What this task involves:
Quote all entries in full, exactly.

[Stored items]
● ● ●

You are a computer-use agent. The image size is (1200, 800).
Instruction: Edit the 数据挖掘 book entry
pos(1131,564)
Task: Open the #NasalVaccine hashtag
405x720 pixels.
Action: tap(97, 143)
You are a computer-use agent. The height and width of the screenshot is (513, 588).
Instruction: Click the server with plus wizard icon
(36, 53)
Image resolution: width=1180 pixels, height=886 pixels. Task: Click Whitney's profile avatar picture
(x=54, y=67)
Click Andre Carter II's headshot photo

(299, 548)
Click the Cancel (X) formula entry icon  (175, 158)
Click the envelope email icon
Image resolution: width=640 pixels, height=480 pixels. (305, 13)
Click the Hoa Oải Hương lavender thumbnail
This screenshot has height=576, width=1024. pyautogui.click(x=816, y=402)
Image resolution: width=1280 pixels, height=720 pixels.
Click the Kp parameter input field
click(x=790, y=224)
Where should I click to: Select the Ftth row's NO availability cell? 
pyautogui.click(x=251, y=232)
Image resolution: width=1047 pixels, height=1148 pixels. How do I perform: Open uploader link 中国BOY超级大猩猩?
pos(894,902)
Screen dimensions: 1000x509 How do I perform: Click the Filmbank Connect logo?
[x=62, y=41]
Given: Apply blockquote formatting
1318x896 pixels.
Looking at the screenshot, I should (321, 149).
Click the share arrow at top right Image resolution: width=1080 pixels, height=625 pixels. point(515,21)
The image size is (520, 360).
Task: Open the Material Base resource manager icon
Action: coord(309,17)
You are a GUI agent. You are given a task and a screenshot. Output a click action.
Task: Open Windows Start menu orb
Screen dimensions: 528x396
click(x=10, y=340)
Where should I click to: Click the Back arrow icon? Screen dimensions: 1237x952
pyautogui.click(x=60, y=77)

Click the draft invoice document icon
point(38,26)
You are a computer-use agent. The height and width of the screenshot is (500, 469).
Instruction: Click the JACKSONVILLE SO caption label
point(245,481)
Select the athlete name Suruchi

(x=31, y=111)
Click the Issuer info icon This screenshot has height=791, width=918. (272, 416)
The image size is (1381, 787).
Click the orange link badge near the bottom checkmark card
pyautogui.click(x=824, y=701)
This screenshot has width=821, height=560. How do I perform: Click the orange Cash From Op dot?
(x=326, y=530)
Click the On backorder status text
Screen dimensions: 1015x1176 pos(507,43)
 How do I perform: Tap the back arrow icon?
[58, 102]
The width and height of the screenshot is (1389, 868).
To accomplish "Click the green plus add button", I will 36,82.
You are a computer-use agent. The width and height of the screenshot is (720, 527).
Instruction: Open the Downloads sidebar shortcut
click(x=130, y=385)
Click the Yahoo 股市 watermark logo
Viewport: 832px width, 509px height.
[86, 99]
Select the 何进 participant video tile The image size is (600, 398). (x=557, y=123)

● ● ●

Result:
You are a computer-use agent. The image size is (1200, 800).
Instruction: Edit the 数据挖掘 book entry
pos(1131,564)
Task: Open the #NasalVaccine hashtag
405x720 pixels.
Action: tap(97, 143)
You are a computer-use agent. The height and width of the screenshot is (513, 588).
Instruction: Click the server with plus wizard icon
(36, 53)
Image resolution: width=1180 pixels, height=886 pixels. Task: Click Whitney's profile avatar picture
(x=54, y=67)
Click Andre Carter II's headshot photo

(299, 548)
Click the Cancel (X) formula entry icon  (175, 158)
Click the envelope email icon
Image resolution: width=640 pixels, height=480 pixels. (305, 13)
Click the Hoa Oải Hương lavender thumbnail
This screenshot has height=576, width=1024. pyautogui.click(x=816, y=402)
Image resolution: width=1280 pixels, height=720 pixels.
Click the Kp parameter input field
click(x=790, y=224)
Where should I click to: Select the Ftth row's NO availability cell? 
pyautogui.click(x=251, y=232)
Image resolution: width=1047 pixels, height=1148 pixels. How do I perform: Open uploader link 中国BOY超级大猩猩?
pos(894,902)
Screen dimensions: 1000x509 How do I perform: Click the Filmbank Connect logo?
[x=62, y=41]
Given: Apply blockquote formatting
1318x896 pixels.
Looking at the screenshot, I should (321, 149).
Click the share arrow at top right Image resolution: width=1080 pixels, height=625 pixels. point(515,21)
The image size is (520, 360).
Task: Open the Material Base resource manager icon
Action: coord(309,17)
You are a GUI agent. You are given a task and a screenshot. Output a click action.
Task: Open Windows Start menu orb
Screen dimensions: 528x396
click(x=10, y=340)
Where should I click to: Click the Back arrow icon? Screen dimensions: 1237x952
pyautogui.click(x=60, y=77)

Click the draft invoice document icon
point(38,26)
You are a computer-use agent. The height and width of the screenshot is (500, 469).
Instruction: Click the JACKSONVILLE SO caption label
point(245,481)
Select the athlete name Suruchi

(x=31, y=111)
Click the Issuer info icon This screenshot has height=791, width=918. (272, 416)
The image size is (1381, 787).
Click the orange link badge near the bottom checkmark card
pyautogui.click(x=824, y=701)
This screenshot has width=821, height=560. How do I perform: Click the orange Cash From Op dot?
(x=326, y=530)
Click the On backorder status text
Screen dimensions: 1015x1176 pos(507,43)
 How do I perform: Tap the back arrow icon?
[58, 102]
The width and height of the screenshot is (1389, 868).
To accomplish "Click the green plus add button", I will 36,82.
You are a computer-use agent. The width and height of the screenshot is (720, 527).
Instruction: Open the Downloads sidebar shortcut
click(x=130, y=385)
Click the Yahoo 股市 watermark logo
Viewport: 832px width, 509px height.
[86, 99]
Select the 何进 participant video tile The image size is (600, 398). (x=557, y=123)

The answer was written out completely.